Does he ever wonder what he might be doing in 10 years’ time? “Well, clearly I would like to spend a lot of time with my wife and my kids,” he says. “I would probably have more time with my wife on a daily basis. I would think so, I would hope so. Even though I spend every day of my life with her, it’s all around taking care of the kids and being well organised and all of that. They need a lot of attention now, our four kids.
“That’s all going to be easier as we move on. OK, bigger kids, bigger problems, I get that. But you’re not going to see them as much. We already see it now when we send them to tennis camps or tennis lessons. The next thing you know you don’t see them for a day. It’s good for them but not great for us, but it is what it is. That’s only going to happen more with school coming in, so we’ll have more time for ourselves.”
For the time being, nevertheless, Federer insists that retirement is not on his radar. “I’ve tried really to put zero thought into it, because I feel like it needs to be a natural decision, one that I feel comfortable with,” he says.
It helps, of course, that Federer loves the life of a tennis player, even if there are aspects that he could do without. Like what? “Getting cameras shoved in my face all the time when I’m on site, especially with the telephones these days,” he says. “You might think that’s normal and that I should respect it. I do understand it, but it’s constant, all the time.
“Do I enjoy being the centre of attention? Yes, sometimes, most likely I do love it, but there are clearly things you don’t like. Do I like being stuck in traffic going to the airport with the kids screaming in the back? I’m not sure. But it’s part of the tennis life, 99 per cent of which is nice.
“I just think you have to be clever in your scheduling to make it fun for yourself. Maybe you don’t travel in the way that some players go from Europe to Asia and Europe to South America and back. I could do that but I choose not to, so that I make it easier on myself. I calculate how many jet lags I want go through and how many I want to put my kids through. Being based in Dubai as a tennis camp is actually a good thing for me.

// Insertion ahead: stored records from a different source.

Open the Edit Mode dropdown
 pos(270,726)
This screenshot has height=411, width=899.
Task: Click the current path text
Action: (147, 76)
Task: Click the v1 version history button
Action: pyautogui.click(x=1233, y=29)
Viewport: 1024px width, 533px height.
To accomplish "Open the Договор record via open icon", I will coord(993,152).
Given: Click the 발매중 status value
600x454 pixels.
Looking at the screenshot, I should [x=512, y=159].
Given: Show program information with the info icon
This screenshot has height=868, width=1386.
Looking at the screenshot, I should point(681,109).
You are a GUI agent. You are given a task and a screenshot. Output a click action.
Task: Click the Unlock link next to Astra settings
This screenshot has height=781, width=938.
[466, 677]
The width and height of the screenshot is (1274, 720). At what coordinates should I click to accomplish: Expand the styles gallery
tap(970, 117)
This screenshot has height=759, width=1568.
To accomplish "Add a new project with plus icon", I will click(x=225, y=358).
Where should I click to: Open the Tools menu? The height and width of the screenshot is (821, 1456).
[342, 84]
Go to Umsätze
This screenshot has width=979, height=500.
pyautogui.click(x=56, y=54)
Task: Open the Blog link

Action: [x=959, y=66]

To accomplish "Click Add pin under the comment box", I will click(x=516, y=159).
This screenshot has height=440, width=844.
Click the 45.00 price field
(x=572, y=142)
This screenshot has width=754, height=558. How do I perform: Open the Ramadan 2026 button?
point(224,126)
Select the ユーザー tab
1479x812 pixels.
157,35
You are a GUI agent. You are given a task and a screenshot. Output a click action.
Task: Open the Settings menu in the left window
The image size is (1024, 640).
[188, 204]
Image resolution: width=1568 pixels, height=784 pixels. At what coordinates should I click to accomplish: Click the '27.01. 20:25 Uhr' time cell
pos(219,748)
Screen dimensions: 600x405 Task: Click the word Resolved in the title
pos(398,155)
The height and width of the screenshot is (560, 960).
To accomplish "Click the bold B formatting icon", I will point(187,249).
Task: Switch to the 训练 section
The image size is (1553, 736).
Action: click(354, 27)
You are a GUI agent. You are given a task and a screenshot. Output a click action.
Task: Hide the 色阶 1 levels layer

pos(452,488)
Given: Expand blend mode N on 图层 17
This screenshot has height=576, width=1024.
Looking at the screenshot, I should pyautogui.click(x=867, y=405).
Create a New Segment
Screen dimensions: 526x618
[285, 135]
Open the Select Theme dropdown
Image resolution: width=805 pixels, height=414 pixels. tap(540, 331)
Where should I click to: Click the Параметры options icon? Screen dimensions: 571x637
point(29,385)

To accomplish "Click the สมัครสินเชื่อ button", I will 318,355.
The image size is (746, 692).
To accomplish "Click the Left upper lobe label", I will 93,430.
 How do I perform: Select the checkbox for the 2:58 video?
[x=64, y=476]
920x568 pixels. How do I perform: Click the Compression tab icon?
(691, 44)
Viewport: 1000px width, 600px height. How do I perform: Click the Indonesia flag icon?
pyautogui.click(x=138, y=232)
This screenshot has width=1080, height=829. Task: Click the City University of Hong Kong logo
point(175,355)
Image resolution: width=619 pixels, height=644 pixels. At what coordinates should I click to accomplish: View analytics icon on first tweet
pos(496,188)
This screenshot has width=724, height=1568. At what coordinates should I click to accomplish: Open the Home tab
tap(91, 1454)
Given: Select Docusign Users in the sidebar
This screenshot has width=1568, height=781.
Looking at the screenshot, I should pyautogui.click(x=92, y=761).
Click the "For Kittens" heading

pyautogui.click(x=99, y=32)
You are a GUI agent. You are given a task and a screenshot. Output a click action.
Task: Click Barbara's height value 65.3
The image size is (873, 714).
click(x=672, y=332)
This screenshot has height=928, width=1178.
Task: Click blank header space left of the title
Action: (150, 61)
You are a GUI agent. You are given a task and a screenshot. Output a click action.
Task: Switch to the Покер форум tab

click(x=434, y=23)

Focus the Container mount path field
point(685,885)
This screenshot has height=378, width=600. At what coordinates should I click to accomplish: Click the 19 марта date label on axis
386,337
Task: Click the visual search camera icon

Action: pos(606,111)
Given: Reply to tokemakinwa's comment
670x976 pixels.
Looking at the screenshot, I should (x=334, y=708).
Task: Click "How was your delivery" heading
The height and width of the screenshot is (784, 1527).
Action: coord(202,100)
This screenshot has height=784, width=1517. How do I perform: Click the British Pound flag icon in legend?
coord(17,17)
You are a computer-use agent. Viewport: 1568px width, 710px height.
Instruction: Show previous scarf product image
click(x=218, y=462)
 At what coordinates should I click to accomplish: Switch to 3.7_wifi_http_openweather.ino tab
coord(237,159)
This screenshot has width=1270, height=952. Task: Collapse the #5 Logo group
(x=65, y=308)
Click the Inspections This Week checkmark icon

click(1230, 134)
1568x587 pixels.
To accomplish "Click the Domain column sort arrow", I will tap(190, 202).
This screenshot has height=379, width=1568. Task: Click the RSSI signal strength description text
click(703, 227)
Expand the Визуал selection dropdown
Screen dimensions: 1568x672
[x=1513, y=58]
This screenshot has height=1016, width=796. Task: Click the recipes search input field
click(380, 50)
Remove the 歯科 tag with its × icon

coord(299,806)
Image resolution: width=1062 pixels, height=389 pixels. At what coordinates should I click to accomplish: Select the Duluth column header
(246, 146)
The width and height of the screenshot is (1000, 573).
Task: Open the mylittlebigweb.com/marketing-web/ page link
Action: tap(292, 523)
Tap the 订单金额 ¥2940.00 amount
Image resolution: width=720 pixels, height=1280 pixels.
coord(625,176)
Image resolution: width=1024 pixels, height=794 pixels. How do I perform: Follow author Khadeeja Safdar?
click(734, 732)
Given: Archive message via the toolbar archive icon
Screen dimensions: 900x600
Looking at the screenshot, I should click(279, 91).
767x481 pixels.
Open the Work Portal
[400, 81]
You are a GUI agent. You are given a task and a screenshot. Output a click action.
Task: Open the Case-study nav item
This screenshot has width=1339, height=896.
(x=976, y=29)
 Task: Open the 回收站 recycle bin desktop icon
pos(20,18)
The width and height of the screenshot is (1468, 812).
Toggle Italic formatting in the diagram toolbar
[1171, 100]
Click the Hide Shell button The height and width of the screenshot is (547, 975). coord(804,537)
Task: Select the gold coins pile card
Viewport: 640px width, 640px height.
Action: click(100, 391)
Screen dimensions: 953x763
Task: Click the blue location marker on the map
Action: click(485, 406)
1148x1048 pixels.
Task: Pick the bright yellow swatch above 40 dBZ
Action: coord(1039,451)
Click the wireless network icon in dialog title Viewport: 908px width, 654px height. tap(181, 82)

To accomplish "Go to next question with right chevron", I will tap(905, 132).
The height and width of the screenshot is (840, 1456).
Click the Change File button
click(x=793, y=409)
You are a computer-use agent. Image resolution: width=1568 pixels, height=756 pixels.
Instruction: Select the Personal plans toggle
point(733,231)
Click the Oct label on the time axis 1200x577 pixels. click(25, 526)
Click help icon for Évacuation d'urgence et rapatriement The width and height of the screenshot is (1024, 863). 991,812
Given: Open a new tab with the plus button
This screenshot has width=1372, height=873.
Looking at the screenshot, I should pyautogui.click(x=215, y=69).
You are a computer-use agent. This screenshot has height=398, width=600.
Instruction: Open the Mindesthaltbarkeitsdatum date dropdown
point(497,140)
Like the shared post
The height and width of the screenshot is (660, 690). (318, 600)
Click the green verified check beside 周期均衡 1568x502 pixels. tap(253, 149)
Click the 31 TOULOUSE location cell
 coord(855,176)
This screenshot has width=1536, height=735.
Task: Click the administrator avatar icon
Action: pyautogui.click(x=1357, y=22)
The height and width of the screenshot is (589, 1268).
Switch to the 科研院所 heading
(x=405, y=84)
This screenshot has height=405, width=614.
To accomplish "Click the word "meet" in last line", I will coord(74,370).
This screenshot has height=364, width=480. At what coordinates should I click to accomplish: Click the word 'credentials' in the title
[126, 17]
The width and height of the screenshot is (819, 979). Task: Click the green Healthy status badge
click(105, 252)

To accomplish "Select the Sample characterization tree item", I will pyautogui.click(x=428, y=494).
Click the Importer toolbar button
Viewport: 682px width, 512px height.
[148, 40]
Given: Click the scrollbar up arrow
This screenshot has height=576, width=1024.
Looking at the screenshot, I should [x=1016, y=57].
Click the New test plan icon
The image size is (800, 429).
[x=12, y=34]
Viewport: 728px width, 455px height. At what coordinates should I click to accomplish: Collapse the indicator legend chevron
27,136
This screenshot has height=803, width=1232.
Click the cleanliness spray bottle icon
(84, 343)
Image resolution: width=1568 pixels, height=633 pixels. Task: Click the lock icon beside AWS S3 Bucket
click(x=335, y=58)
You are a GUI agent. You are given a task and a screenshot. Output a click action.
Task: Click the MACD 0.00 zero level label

“Then you have to maybe make it fun with the hotels you stay at. I drive myself at probably 40 per cent of the events. I drive myself in Australia, in Dubai, Indian Wells, Miami, Cincinnati. I love to drive my own car.
“I enjoy that rather than having a driver with me I feel I can’t really speak to because I feel like I don’t know this person. Or when we have a driver I have the same driver I’ve had for the last 10 years, so basically we’re friends now. So you can make it fun for yourself on the tour. You just have to know how to do it.”
When the day does come to put his rackets away, might he still have a future in tennis? “I would hope so though I don’t know in what field,” Federer says.
“I haven’t thought about it a whole lot, but I’ve always loved tennis. Tennis has given me all and more. Of course I’d like to stay involved in some ways. Maybe just on a very simple level, helping kids in Switzerland. Who knows?”